Overview of the Ring - the Claiming problem

If we have a ring - which is really a list of partitions of a key space, which are mapped in turn to vnodes (individual key-value stores): the key question is how do we distribute these vnodes around the physical cluster?

Riak has no specifically assigned roles (i.e. there is no master controlling node), so in theory distribution of vnodes can be managed by a process of nodes claiming the number of vnodes they want, and a consensus being reached within the cluster what the up-to-date set of claims are. Different nodes can propose changes to the ring, and detection of conflicts between different proposals is managed using vector clocks. In practice, such changes to claim are made through administrative action using cluster plans, and the node on which the cluster plan is made will make claims on the ring on behalf of the nodes involved in the change.

There are some properties of this claiming process which are required, and are listed here in decreasing order of obviousness:

  • vnodes within n partitions of each other should not be mapped to the same physical nodes (so that writes in a healthy cluster are always safely distributed across different nodes);

  • vnodes at the tail of the partition list, should not be mapped to the same physical nodes as vnodes at the front of the partition list (i.e. the above property must hold as the ring wraps around to the start);

  • there should be an even distribution of vnodes across the physical nodes;

  • transitions from one cluster state to another should minimise the number of transfers required;

  • all coverage plans should be evenly spread across the physical nodes (so that expensive queries don't cause a subset of slow nodes);

  • the above properties should be upheld if nodes are added one-by-one, or joined in bulk;

  • vnodes should ideally be spaced as a far as possible, not just minimally;

  • consideration needs to be given to multiplication of copysets in large clusters, and the potential for loss of data access on recovery from mass power failure.

**Written exercise 1:**
Which lines of the listing contain the string "Switch"? Copy each of them.
The Riak ring overview and the listing are unrelated to each other.

**Data:**
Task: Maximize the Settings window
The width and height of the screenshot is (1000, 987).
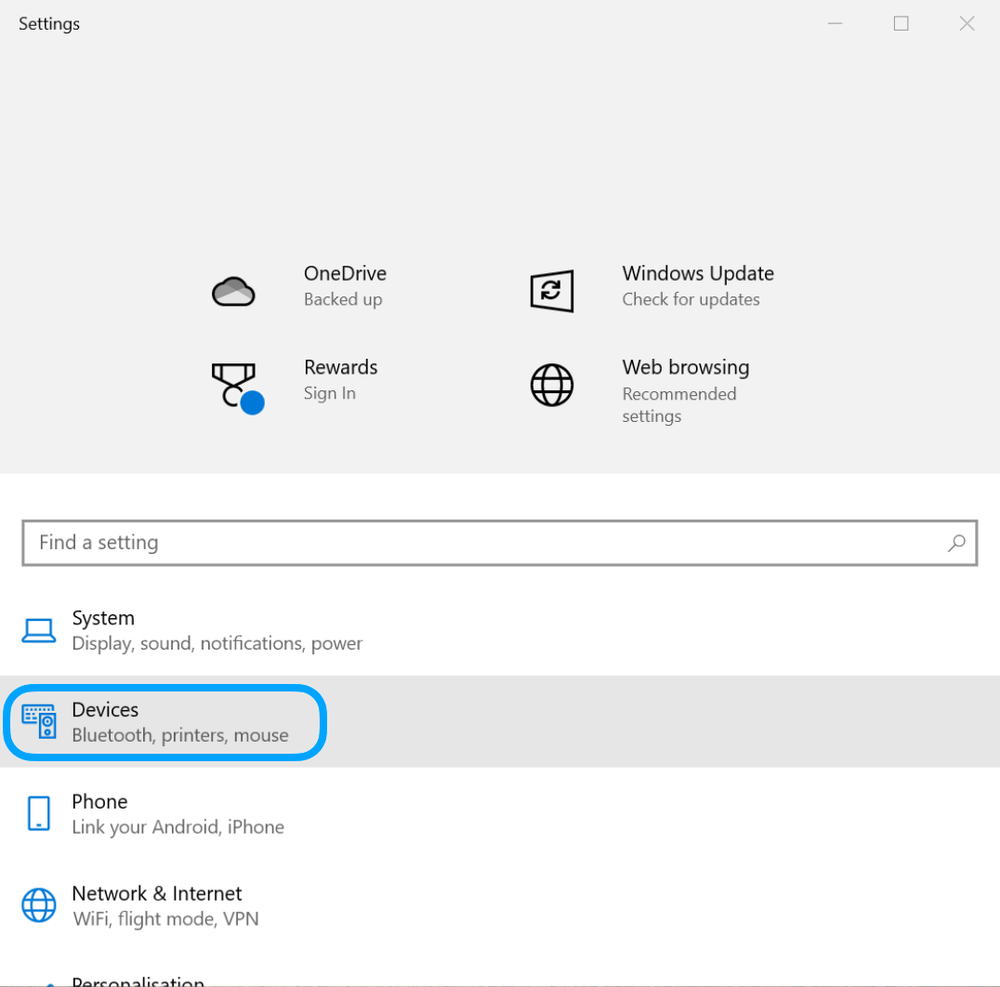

* * *

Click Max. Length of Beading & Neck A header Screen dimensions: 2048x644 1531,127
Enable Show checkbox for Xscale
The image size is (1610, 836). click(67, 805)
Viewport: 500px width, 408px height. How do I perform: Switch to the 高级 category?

==

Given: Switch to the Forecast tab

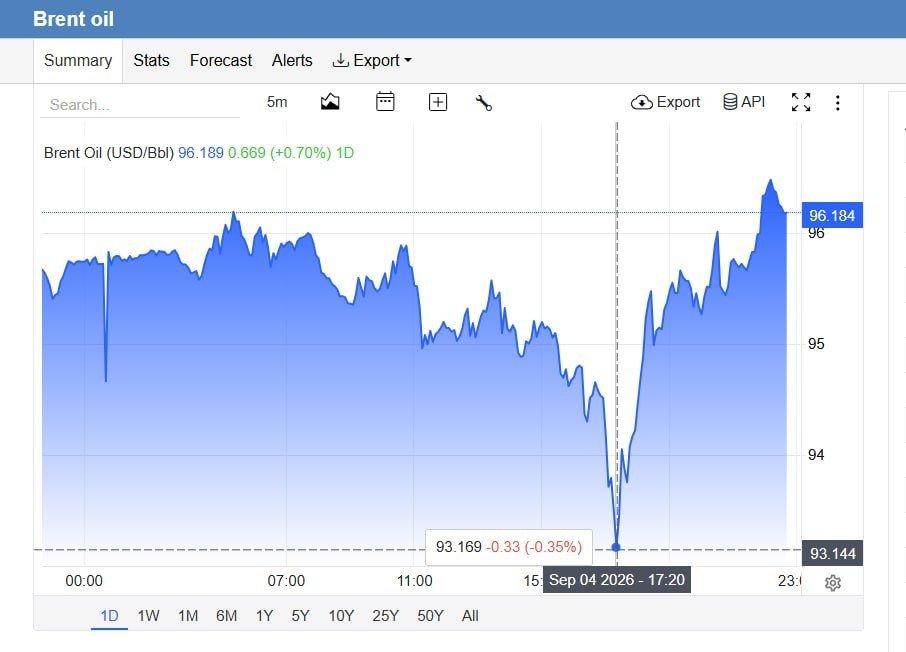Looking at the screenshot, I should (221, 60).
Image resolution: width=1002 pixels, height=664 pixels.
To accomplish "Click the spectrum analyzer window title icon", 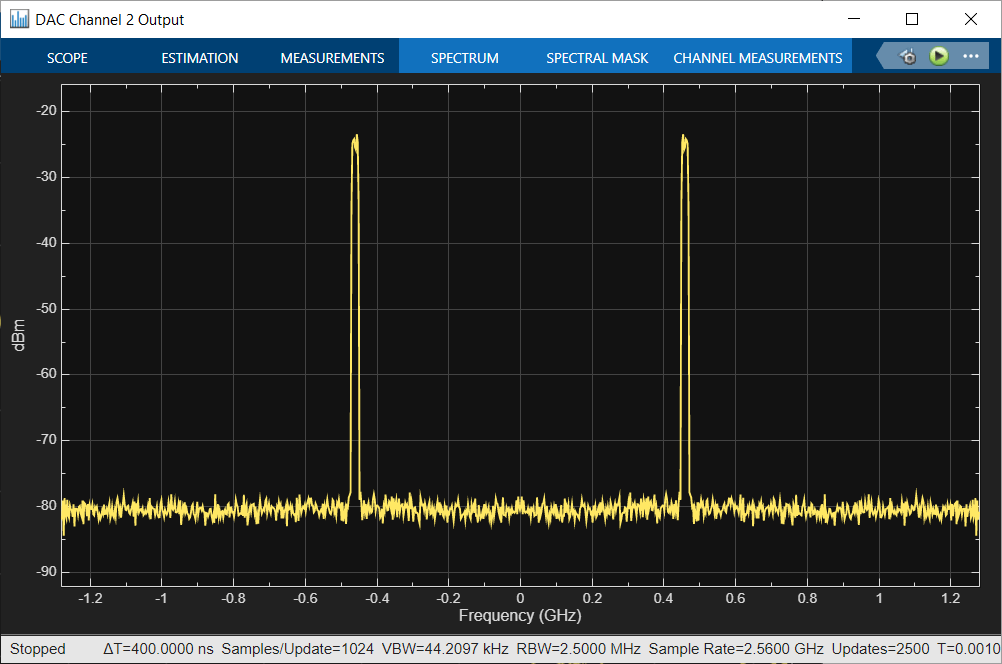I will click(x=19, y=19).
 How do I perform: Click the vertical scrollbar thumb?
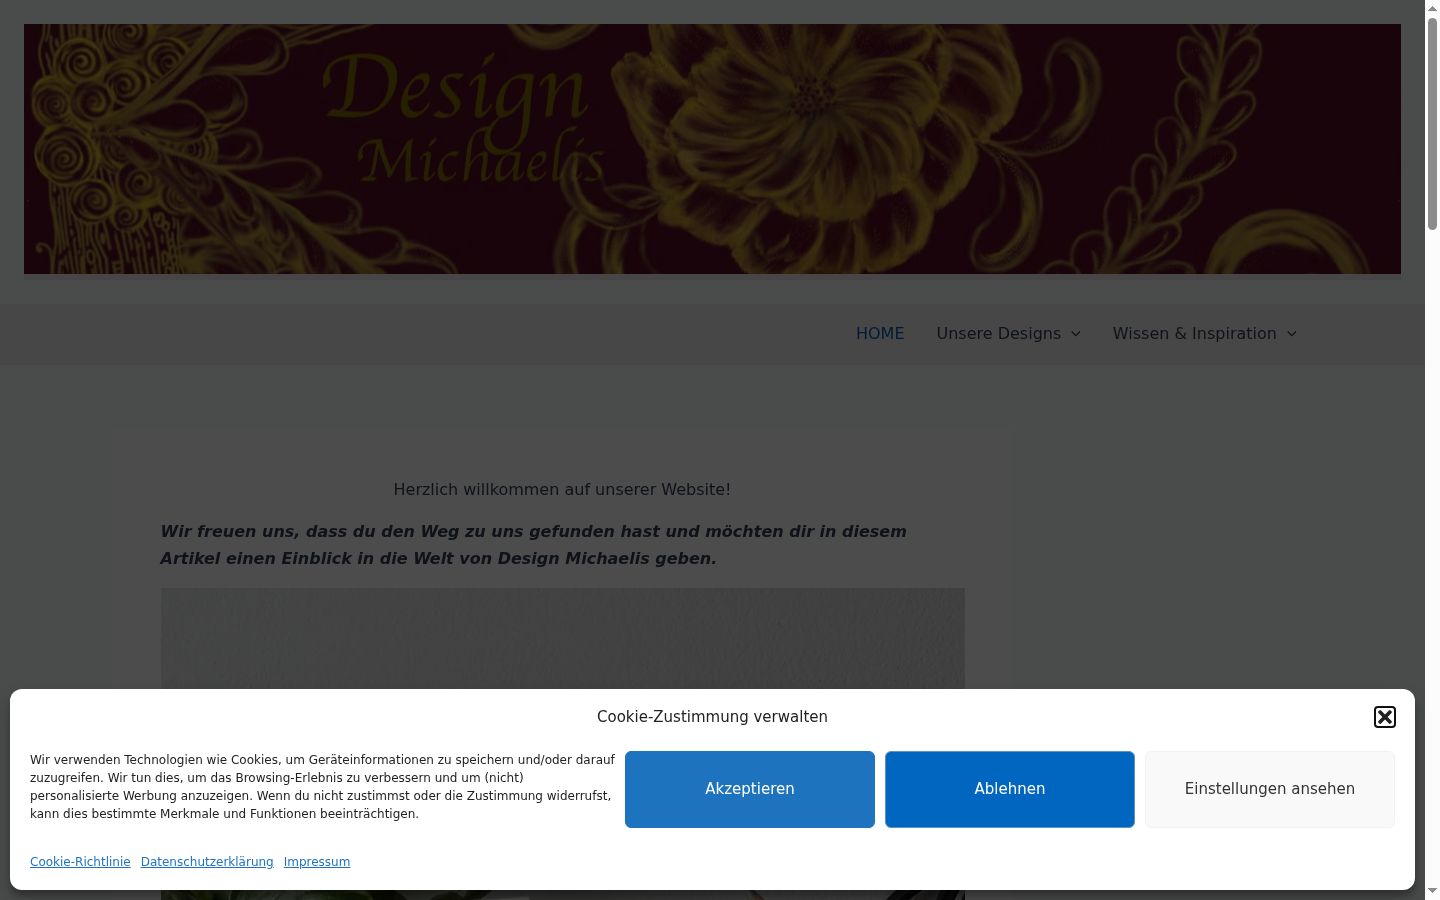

**Written exercise 2:**
Quote the Riak ring overview word for word from "If we have a" up to and including "in the change.".

**Exercise output 1:**
Viewport: 500px width, 408px height. How do I perform: Switch to the 高级 category?
Given: Switch to the Forecast tab

**Exercise output 2:**
If we have a ring - which is really a list of partitions of a key space, which are mapped in turn to vnodes (individual key-value stores): the key question is how do we distribute these vnodes around the physical cluster?

Riak has no specifically assigned roles (i.e. there is no master controlling node), so in theory distribution of vnodes can be managed by a process of nodes claiming the number of vnodes they want, and a consensus being reached within the cluster what the up-to-date set of claims are. Different nodes can propose changes to the ring, and detection of conflicts between different proposals is managed using vector clocks. In practice, such changes to claim are made through administrative action using cluster plans, and the node on which the cluster plan is made will make claims on the ring on behalf of the nodes involved in the change.